In fact, it was the second consecutive season in which Edmonton had to pay out bonus money to the fan favourite. If anyone thinks for a second that doesn’t play a part in how negotiations turn out, when coming to an agreement on a player’s second contract, you are either (A) unfamiliar with how sports contracts work or (B) naive. When a player has been paid “X” amount, be it via bonus or base salary, that becomes the starting ground for a new deal.
Again, they are similar but not exactly alike. Despite having to “settle” for an annual average salary of $6.67million, Pastrnak was given more than a 700% increase in pay over his first three seasons in the league. However, when we take a look a Draisaitl, we are a talking about a “mere” 250% hike in pay from his $3.4 million ticket from a season ago. Remember that pedigree bit I mentioned earlier? This is where it comes into the equation.

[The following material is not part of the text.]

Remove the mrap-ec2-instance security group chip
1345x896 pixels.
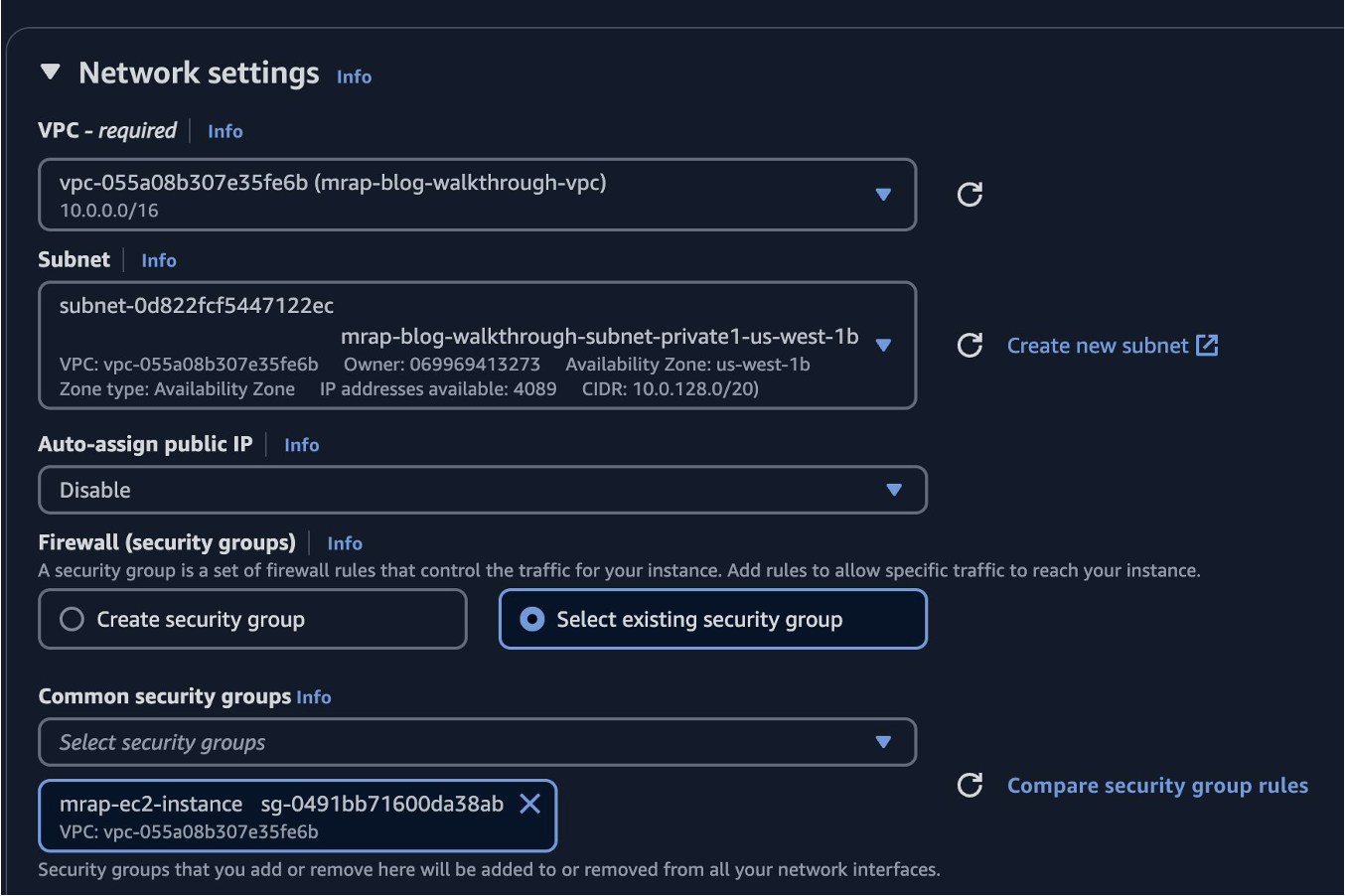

Also, let’s not forget the 2015 Memorial Cup MVP gave up an additional two years of free agency and every club is going to have to pay for those years. If salaries continue to rise, there is a good chance Pastrnak may very well surpass the $8.5 million Draisaitl makes when he hits unrestricted free agency following the 2023-24 campaign. The Oilers were willing to go that extra mile and the player took them up on it.

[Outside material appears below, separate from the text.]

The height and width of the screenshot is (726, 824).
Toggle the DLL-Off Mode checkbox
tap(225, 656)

Oilers Went Extra Mile with Draisaitl
No matter what you think of either player, the similarities and differences in their games are there for all to see. Both are extremely skilled and just starting to scratch the surface but one has the ability to play a dominating physical style and roughly 30 pounds on the other. By no means, does that make one better than other but it allows Draisaitl to do things on the ice Pastrnak cannot and the fact one is viewed as a centre and the other is not, is important.
Regardless of what side of the fence one lands on, both guys hit the jackpot but Edmonton was forced into handing out a little bit more for two reasons: The aforementioned draft position/bonus potential and looking at Draisaitl as a viable long-term fit down the middle. After all, it’s no secret that centres tend to be paid more than wingers and the timing could not have been better for No. 29 to cash in that chip.

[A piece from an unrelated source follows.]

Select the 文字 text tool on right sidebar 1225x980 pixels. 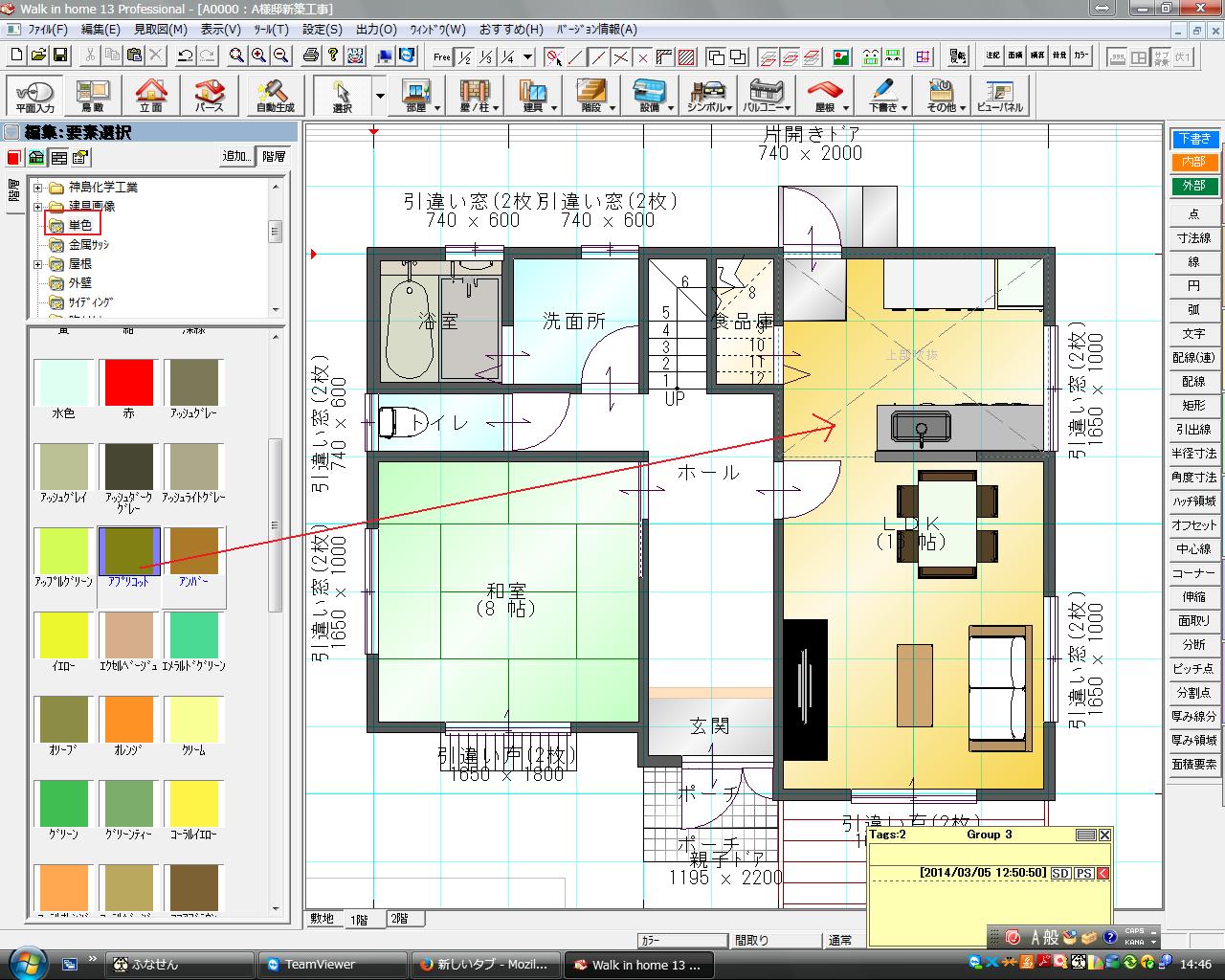point(1192,334)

After watching Connor McDavid sign for eight years at a cap hit of $12.5 million per, it only made sense for the big German’s camp to look for a number in the neighbourhood they ultimately able to wrestle out of the Oilers. The organization had made it quite clear that both he and No. 97 were going to be the two leading the charge over the next decade, so it was always a matter of how much and for how long.
McDavid Set New Benchmark
Now is there merit behind the argument that Draisaitl has yet to show the ability to drive a line over the course of an entire 82-game schedule? Sure but there was a reason why he played to the extent he did with McDavid in 2016-17. The club was at their best when the two were on the same line, they wanted to play together and Edmonton went from zeros to heroes overnight, thanks in large part to the performance of their new dynamic duo.
Don’t get me wrong, Chiarelli took a big risk signing Draisaitl to the number and term he did but in my mind, it was worth taking and will pay off in the end. Could his annual hit have been a little lower? Possibly but for me, nickel and diming your best players for the sake of doing so is a recipe for disaster and one every organization would be wise to avoid whenever possible. Simply put, management identified their main pieces to the puzzle and tied them up.
If you want to complain about some of the iffy trades and bad contracts this general manager has made and dished out since taking over the reins, have at it, as there are more than a few to choose from. With that said, the signing of Leon Draisaitl was not one of them and trying to use the David Pastrnak signing as a comparable is nothing more than an attempt to create a scenario that never really existed.